I’m builidng some sort of website monitor with around 10k websites to monitor, roughly 2 times per month.
The monitor should start, run some tests on a batch of websites, maybe 100 per batch run, wait a min or so and run the next 100 batch tests.

In the collection: website_seeds I’ve got the list of all websites with some meta info.
The test results should be stored in website_results.

How would I data model / structure the data of the progress?

If I do sth like:

website_seeds.doc.status = new
start batch run
website_seeds.doc.status = processing
finished batch run
website_seeds.doc.status = completed

I’d need to “reset” all values to ‘new’, when I need to start the 2nd run.

So would that be reasonable to nest this info?

website_seeds.doc.run_log = [{'run_start': datetime, 'status': 'completed', ...},
{'run_start': datetime, 'status': 'processing'}]

In that way, I can check the most recent entry of all run_log.run_end fields and start a new batch after x days for the whole collection.

Is there a better aproach?

Based on your requirements, here’s a suggestion for structuring the data for your website monitor:

  1. Collection: website_seeds
  • Each document represents a website to be monitored.
  • Fields could include:
    • url: The URL of the website.
    • status: The current status of the website monitoring process (e.g., “new”, “processing”, “completed”).
    • Other relevant metadata about the website.
  1. Collection: website_results
  • Each document represents the test results for a website.
  • Fields could include:
    • website_id: A reference to the corresponding document in the website_seeds collection.
    • timestamp: The timestamp when the test was performed.
    • result: The result of the test (e.g., success, failure, error).
    • Other relevant data about the test results.

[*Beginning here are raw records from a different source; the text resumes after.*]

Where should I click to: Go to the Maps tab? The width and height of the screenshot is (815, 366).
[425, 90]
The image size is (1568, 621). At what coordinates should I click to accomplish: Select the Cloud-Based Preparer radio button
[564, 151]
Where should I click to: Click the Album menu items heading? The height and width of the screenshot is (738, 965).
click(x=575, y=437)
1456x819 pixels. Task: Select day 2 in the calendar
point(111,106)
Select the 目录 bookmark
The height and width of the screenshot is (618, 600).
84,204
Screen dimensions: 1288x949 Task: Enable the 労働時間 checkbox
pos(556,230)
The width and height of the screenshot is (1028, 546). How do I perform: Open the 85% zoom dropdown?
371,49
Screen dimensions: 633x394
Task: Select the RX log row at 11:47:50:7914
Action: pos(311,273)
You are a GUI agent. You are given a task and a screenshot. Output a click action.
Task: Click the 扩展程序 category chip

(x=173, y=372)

To track the progress and history of each website’s monitoring runs, you can add a nested field within the website_seeds document:

“run_log”: [
“run_start”: “2023-07-18T09:00:00”,
“run_end”: “2023-07-18T09:30:00”,
“status”: “completed”
“run_start”: “2023-07-19T10:00:00”,
“status”: “processing”

In this example, each entry in the run_log array represents a monitoring run. It includes the run_start timestamp, run_end timestamp (if available), and the status of the run. This allows you to track the history of each run and determine the most recent run.

To initiate a new batch run, you can check the latest entry in the run_log array for each website. If the latest run is completed or if a certain time threshold has passed, you can update the status field of all documents in the website_seeds collection to “new” to indicate that they need to be processed again.

By following this data model, you can easily track the progress of each website, store the test results separately, and have a history of the monitoring runs for reference.

Remember to adapt this model to your specific requirements and consider any additional fields or information that might be relevant to your monitoring process.